Start LISTING

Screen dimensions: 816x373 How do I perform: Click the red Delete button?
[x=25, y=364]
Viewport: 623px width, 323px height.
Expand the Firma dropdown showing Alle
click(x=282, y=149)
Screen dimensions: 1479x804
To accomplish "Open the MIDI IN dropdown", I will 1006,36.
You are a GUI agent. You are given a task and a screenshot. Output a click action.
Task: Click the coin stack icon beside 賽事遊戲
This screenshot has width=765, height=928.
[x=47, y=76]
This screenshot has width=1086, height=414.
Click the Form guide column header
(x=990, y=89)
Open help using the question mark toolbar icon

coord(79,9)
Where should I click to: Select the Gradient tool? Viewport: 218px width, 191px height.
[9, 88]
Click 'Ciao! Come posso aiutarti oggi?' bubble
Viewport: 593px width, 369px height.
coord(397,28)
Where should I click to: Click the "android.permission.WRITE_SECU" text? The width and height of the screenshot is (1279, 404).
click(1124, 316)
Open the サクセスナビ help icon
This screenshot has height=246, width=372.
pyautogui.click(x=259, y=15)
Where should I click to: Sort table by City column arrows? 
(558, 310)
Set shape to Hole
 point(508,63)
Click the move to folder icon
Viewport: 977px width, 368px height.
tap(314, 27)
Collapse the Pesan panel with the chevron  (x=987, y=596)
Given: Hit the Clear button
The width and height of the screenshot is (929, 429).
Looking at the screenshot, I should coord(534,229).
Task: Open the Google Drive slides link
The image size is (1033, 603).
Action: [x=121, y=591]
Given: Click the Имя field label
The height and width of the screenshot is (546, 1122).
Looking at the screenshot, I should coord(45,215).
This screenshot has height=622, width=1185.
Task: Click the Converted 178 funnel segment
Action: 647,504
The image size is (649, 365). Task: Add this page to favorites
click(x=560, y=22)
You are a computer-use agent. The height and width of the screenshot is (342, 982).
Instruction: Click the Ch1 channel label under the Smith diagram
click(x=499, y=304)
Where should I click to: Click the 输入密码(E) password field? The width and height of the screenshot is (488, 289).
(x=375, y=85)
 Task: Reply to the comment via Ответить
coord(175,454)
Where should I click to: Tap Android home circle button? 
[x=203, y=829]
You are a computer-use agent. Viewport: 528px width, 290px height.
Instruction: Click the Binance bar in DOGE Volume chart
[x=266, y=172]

End LISTING

WHAT YOU NEED TO DO: Rewrite all of the data above, changing "Viewport:" to "Display:" wherever it occurs and leaving every other part as it is.

RESULT OF THE TASK:
Screen dimensions: 816x373 How do I perform: Click the red Delete button?
[x=25, y=364]
Display: 623px width, 323px height.
Expand the Firma dropdown showing Alle
click(x=282, y=149)
Screen dimensions: 1479x804
To accomplish "Open the MIDI IN dropdown", I will 1006,36.
You are a GUI agent. You are given a task and a screenshot. Output a click action.
Task: Click the coin stack icon beside 賽事遊戲
This screenshot has width=765, height=928.
[x=47, y=76]
This screenshot has width=1086, height=414.
Click the Form guide column header
(x=990, y=89)
Open help using the question mark toolbar icon

coord(79,9)
Where should I click to: Select the Gradient tool? Display: 218px width, 191px height.
[9, 88]
Click 'Ciao! Come posso aiutarti oggi?' bubble
Display: 593px width, 369px height.
coord(397,28)
Where should I click to: Click the "android.permission.WRITE_SECU" text? The width and height of the screenshot is (1279, 404).
click(1124, 316)
Open the サクセスナビ help icon
This screenshot has height=246, width=372.
pyautogui.click(x=259, y=15)
Where should I click to: Sort table by City column arrows? 
(558, 310)
Set shape to Hole
 point(508,63)
Click the move to folder icon
Display: 977px width, 368px height.
tap(314, 27)
Collapse the Pesan panel with the chevron  (x=987, y=596)
Given: Hit the Clear button
The width and height of the screenshot is (929, 429).
Looking at the screenshot, I should coord(534,229).
Task: Open the Google Drive slides link
The image size is (1033, 603).
Action: [x=121, y=591]
Given: Click the Имя field label
The height and width of the screenshot is (546, 1122).
Looking at the screenshot, I should coord(45,215).
This screenshot has height=622, width=1185.
Task: Click the Converted 178 funnel segment
Action: 647,504
The image size is (649, 365). Task: Add this page to favorites
click(x=560, y=22)
You are a computer-use agent. The height and width of the screenshot is (342, 982).
Instruction: Click the Ch1 channel label under the Smith diagram
click(x=499, y=304)
Where should I click to: Click the 输入密码(E) password field? The width and height of the screenshot is (488, 289).
(x=375, y=85)
 Task: Reply to the comment via Ответить
coord(175,454)
Where should I click to: Tap Android home circle button? 
[x=203, y=829]
You are a computer-use agent. Display: 528px width, 290px height.
Instruction: Click the Binance bar in DOGE Volume chart
[x=266, y=172]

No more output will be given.